Longtime St. Petersburg resident Bruce Jones, 46, is one of those people. He’s a familiar face to St. Petersburg nightlifers from his work behind the bar at such locations as Sly Bar (now Taphouse 61), The Amsterdam, Room 901, Iberian Rooster and new, uber-hip speakeasy The Saint. 

When the pandemic first shut things down, Jones supplemented his income through various means, including setting up an underground booze delivery service after basically buying out a liquor store that was going out of business. The permanent closing of Room 901 and a long-distance relationship with his wife convinced him to join her in Denver and take a job in the medical field.

Jones, a certified nursing assistant who just needs to sit for his boards to earn his licensed practicing nurse status, supposes some might indeed be staying home and trying to live off of unemployment.

“I think there’s some truth to that, it’s unfortunate but I think that is a factor on some levels,” he says. “But there are also people who don’t want to just sit at home and collect unemployment. And of course that’s gonna dry up.”

Marianne Dawson, 43, who worked as a bartender and server in Tampa for years before the pandemic, believes that fear of exposure is still a huge factor in the reticence to return to an industry which sees them in such close proximity to so many.

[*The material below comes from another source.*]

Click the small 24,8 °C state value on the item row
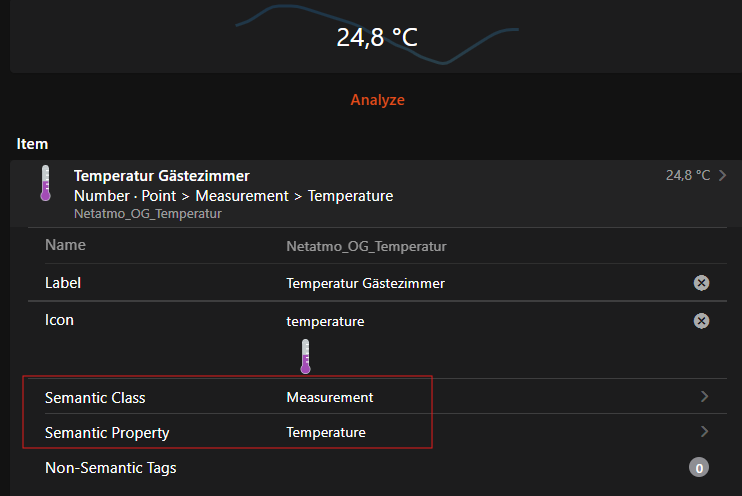This screenshot has height=496, width=742. coord(688,176)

“There’s a huge element of fear, there’s a huge part of the population that’s not ready to be around people,” she says.

Former Tampa hospitality worker Marianne Dawson. (Courtesy Marianne Dawson)

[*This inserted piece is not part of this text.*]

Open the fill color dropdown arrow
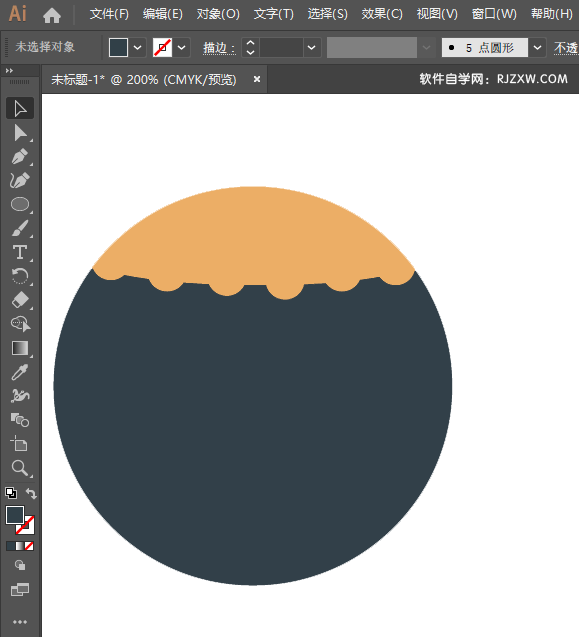 pos(138,48)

Dawson returned to her job at Tampa’s New World Brewery as soon as the establishment reopened at a limited capacity, sometimes making as little as $13 a day in tips. She also returned to her gig at bar and restaurant Zydeco Brew Werks in busy, party-prone Ybor City, but the overall environment just didn’t feel safe to her.

“It was literally the first week, they told me they were going to have live music out on 7th Avenue [where Zydeco is located],” she says. “I didn’t feel even remotely comfortable. It was like ‘Hello, isn’t it a little soon?’ Honestly, I just didn’t go back, because I didn’t think it was right.”

Unable to support her family working shifts at one restaurant, Dawson found a telecommuting job selling health insurance to senior citizens last June; she’d been on unemployment, but says with a laugh that she didn’t receive any money from the state until she was about to get the job. She had “ethical misgivings” about the work she was doing at the insurance firm, and continued to send out resumes until being hired by online car-sales company Carvana early this year.

“There’s no way someone who was a server or bartender would choose to collect that sad unemployment instead of working,” she says. “That weekly check, I could probably make in one day pre-COVID.”